TASK ITEM:
Only the lines from the one bearing "How do I perform: Tap" through the end of the entries should be output, exactly as they stand, and pictures should be skipped.

(Excerpts from a dataset)
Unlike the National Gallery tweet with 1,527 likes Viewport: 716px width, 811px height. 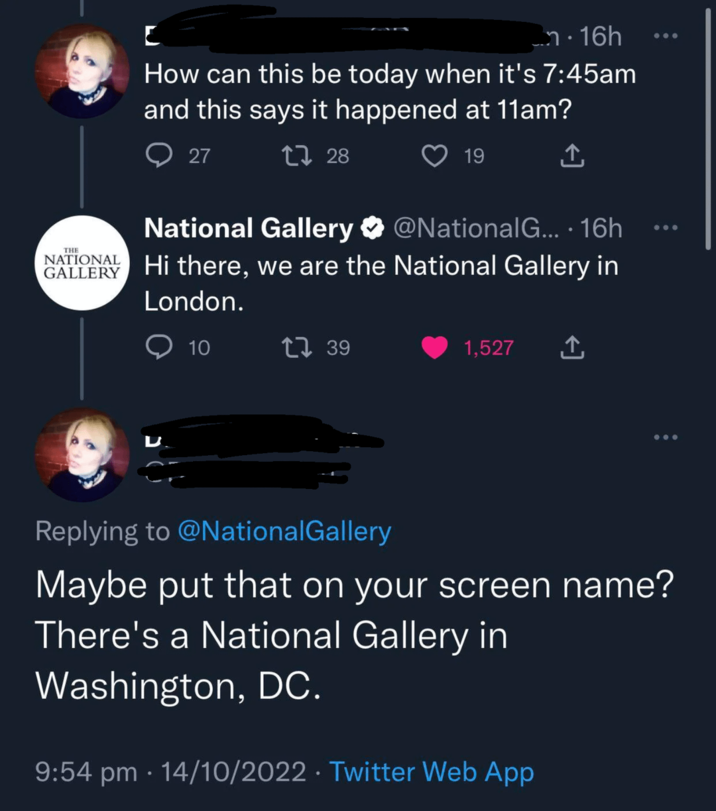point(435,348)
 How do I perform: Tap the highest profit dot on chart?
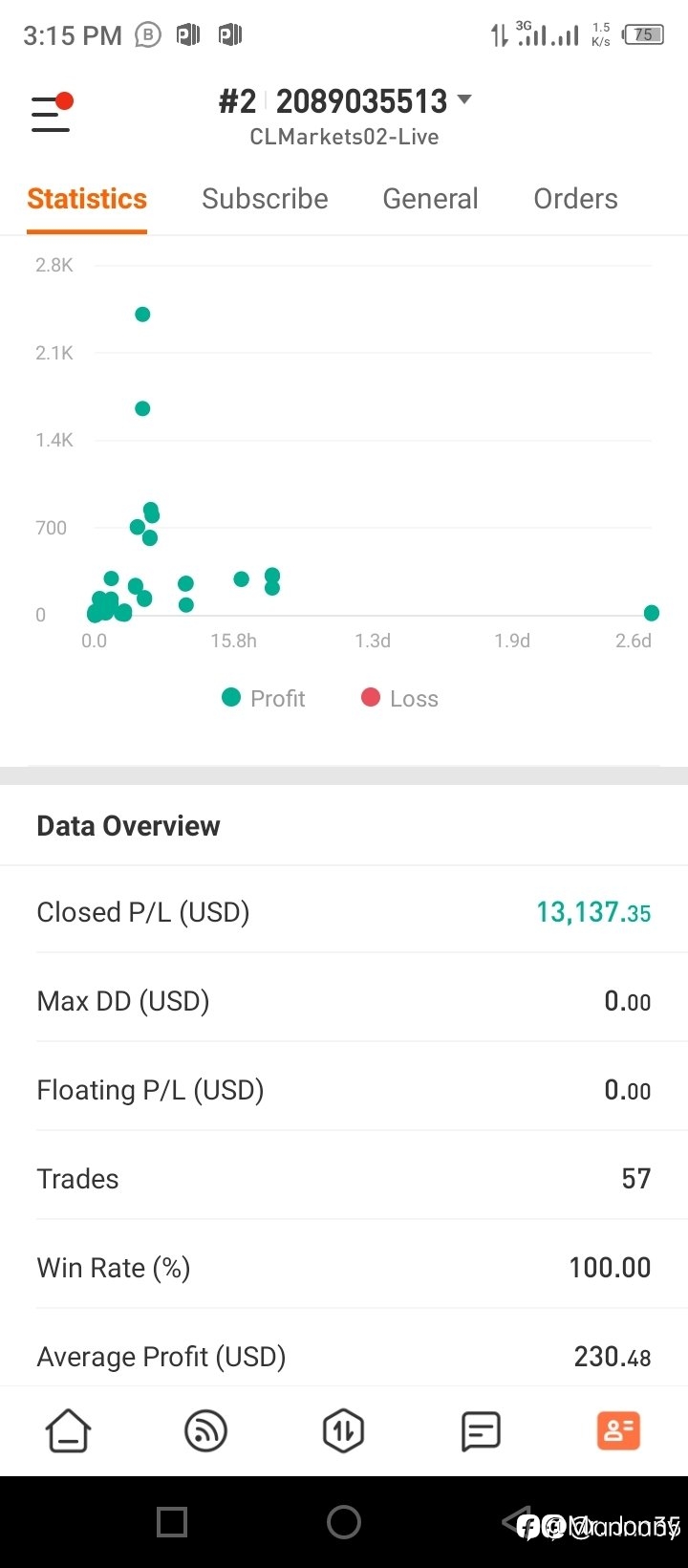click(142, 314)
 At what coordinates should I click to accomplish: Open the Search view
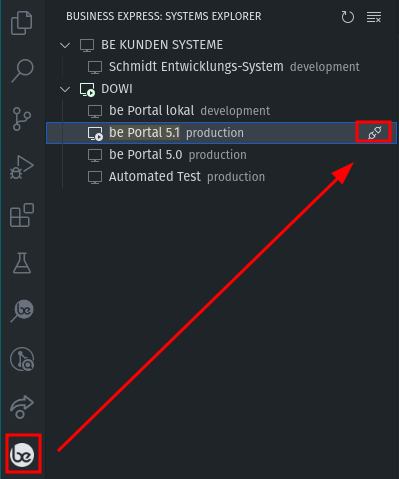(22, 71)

EXERCISE RESULT:
 How do I perform: Tap the highest profit dot on chart?
click(142, 314)
 At what coordinates should I click to accomplish: Open the Search view
(22, 71)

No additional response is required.